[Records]

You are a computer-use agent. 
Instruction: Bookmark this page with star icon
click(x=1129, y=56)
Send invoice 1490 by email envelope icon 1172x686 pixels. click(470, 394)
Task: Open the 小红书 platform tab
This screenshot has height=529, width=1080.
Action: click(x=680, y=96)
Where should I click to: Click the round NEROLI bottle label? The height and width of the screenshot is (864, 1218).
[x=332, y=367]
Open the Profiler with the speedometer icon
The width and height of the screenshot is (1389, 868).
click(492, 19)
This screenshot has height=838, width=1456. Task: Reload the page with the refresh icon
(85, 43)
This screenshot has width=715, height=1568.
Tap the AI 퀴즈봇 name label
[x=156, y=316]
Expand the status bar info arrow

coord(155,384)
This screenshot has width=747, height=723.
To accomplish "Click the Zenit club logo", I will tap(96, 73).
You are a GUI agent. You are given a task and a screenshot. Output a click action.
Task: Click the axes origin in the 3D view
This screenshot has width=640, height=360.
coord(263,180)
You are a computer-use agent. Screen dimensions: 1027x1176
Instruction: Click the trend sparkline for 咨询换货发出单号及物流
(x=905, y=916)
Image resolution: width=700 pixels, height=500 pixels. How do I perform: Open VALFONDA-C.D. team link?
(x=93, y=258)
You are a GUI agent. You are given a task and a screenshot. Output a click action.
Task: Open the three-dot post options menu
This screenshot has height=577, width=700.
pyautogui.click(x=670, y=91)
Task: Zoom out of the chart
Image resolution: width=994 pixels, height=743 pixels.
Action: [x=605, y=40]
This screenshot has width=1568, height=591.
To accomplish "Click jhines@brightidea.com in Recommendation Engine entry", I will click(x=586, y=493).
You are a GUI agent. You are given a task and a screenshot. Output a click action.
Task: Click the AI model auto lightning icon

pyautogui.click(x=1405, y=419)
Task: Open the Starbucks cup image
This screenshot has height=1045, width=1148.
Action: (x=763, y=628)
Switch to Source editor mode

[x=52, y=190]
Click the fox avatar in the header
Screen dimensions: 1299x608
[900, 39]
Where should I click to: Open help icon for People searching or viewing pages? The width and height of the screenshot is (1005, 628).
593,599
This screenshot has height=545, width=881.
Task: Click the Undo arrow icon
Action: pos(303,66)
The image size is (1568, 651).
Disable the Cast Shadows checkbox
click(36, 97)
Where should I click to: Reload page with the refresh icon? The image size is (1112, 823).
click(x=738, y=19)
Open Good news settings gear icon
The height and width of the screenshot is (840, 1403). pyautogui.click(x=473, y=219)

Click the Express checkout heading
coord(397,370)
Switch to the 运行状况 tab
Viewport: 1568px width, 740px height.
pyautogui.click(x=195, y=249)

TASK BRIEF: Filter the material above and copy out every line that contains the string "resolution".

WRITTEN ANSWER:
Image resolution: width=700 pixels, height=500 pixels. How do I perform: Open VALFONDA-C.D. team link?
Image resolution: width=994 pixels, height=743 pixels.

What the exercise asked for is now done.